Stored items

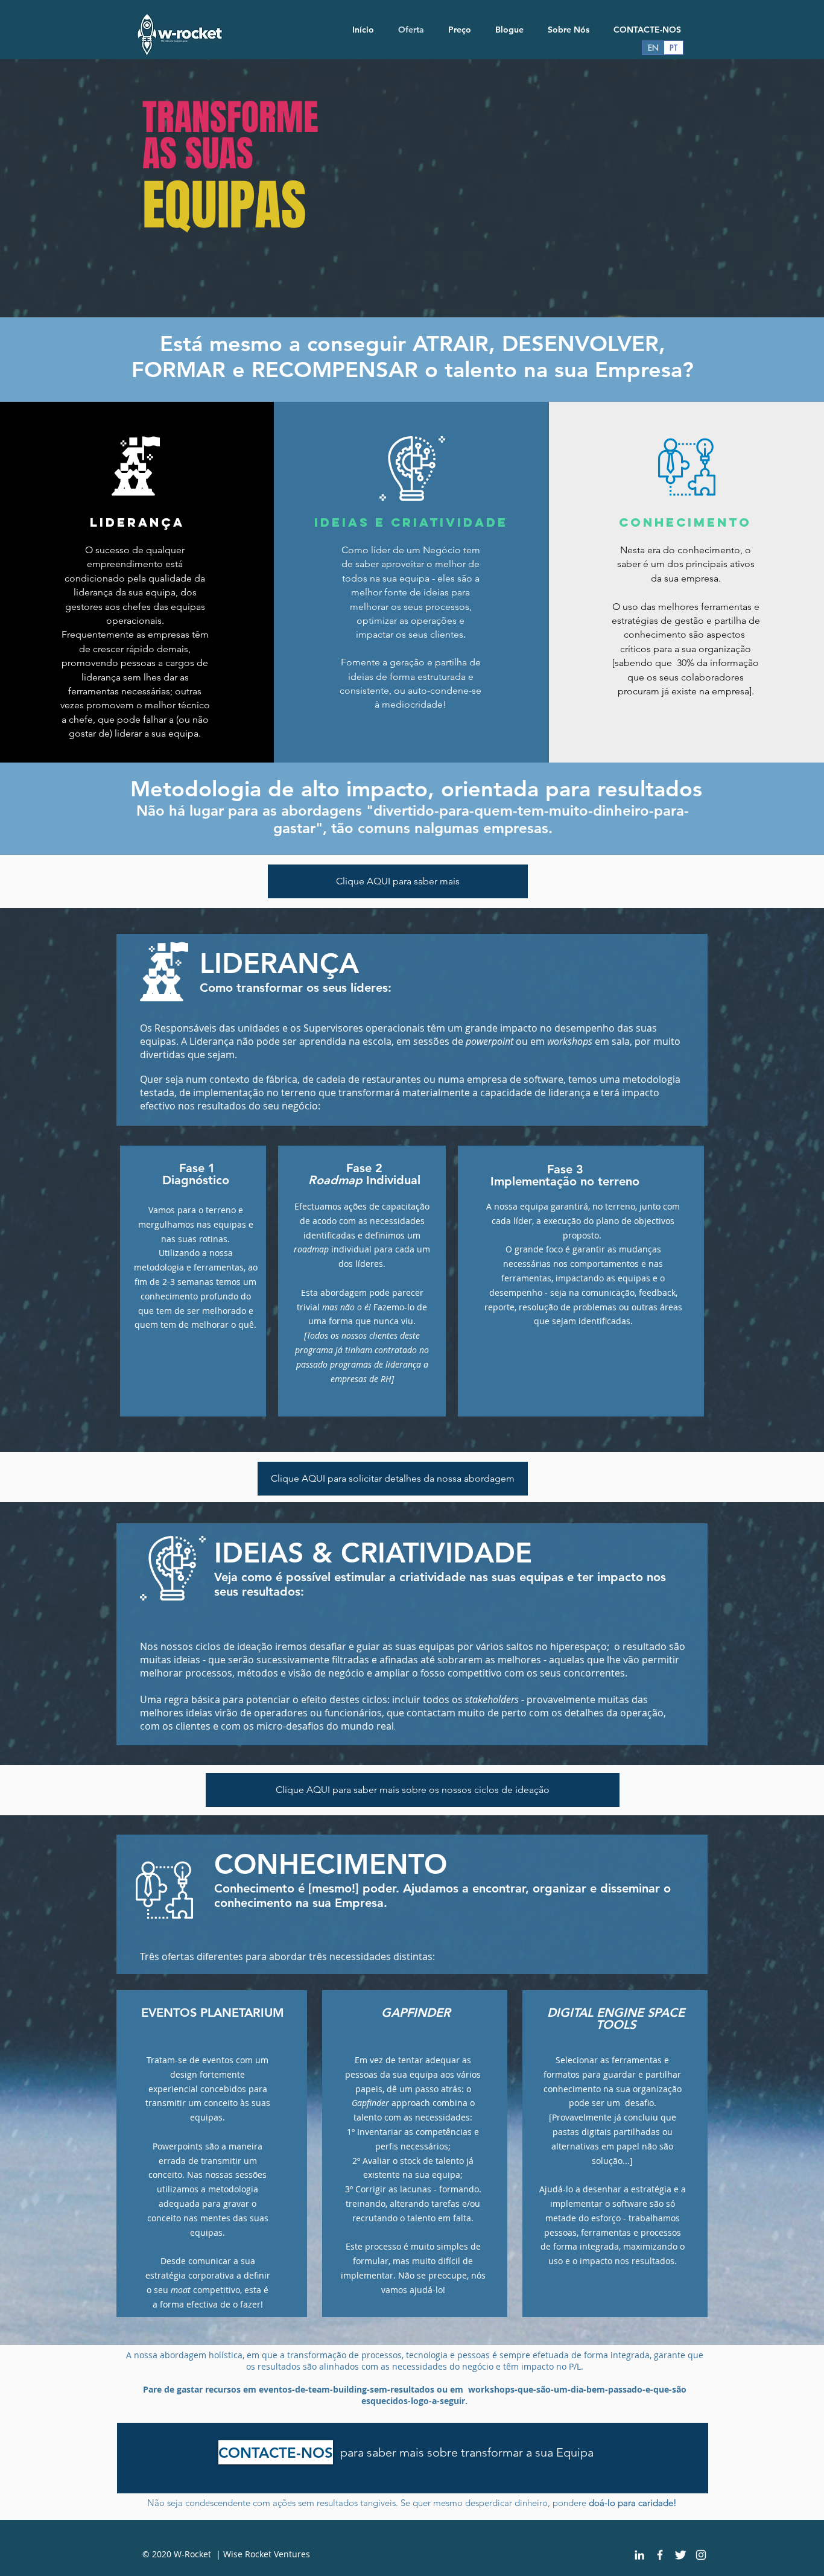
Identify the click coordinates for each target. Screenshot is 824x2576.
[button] (393, 1479)
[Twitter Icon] (680, 2555)
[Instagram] (701, 2555)
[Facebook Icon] (660, 2555)
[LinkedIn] (639, 2555)
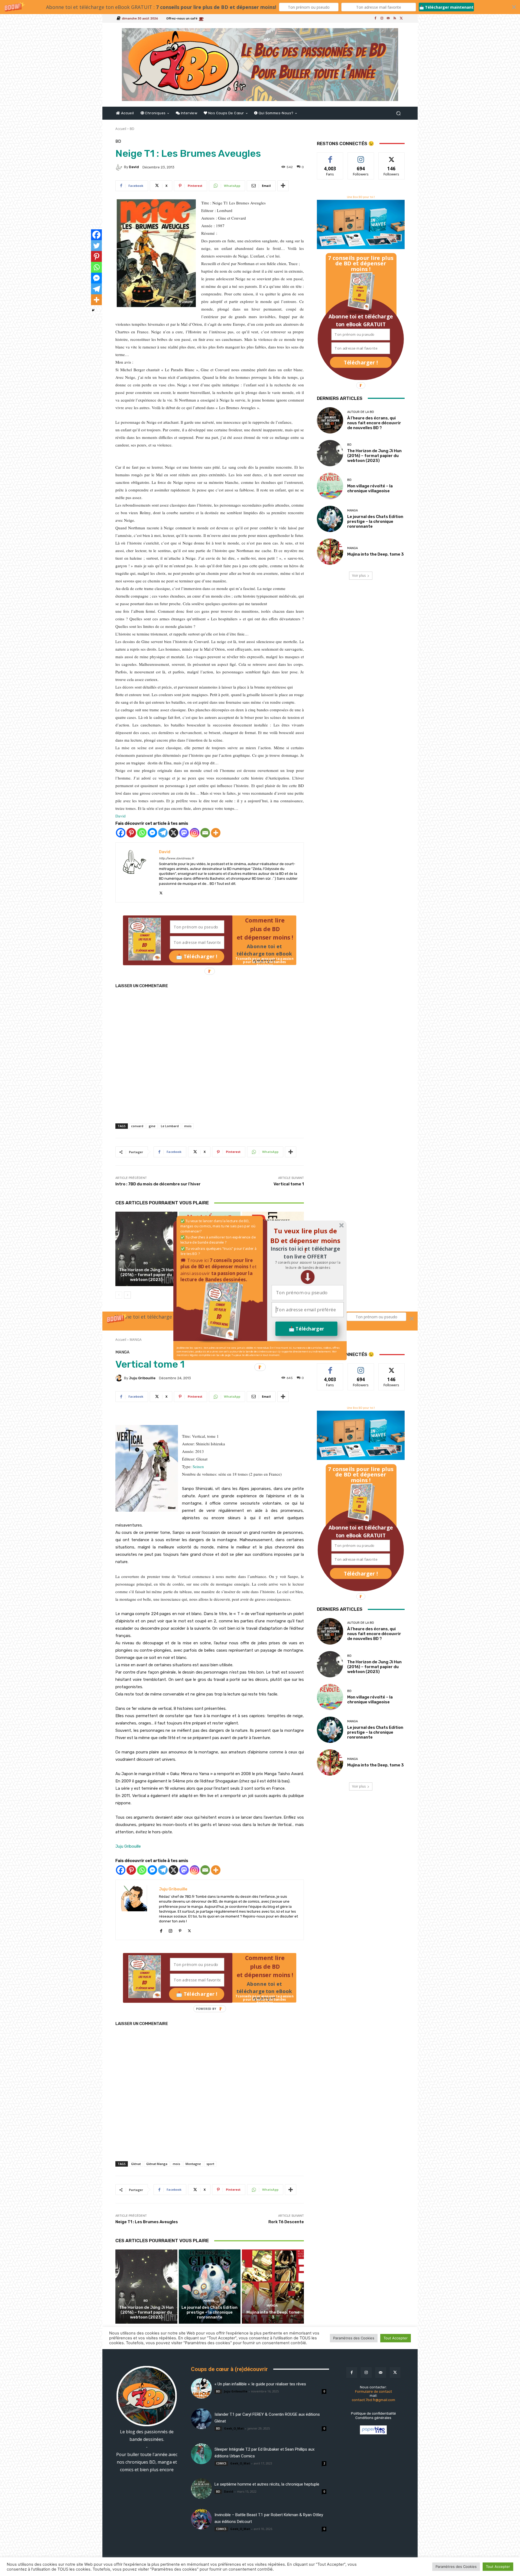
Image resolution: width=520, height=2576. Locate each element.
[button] (307, 1265)
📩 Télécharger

> Required action
From the entries above, copy every line where the word "each" shows up.

> Completed task
Identify the click coordinates for each target. Screenshot is 824x2576.
Image resolution: width=520, height=2576. Locate each element.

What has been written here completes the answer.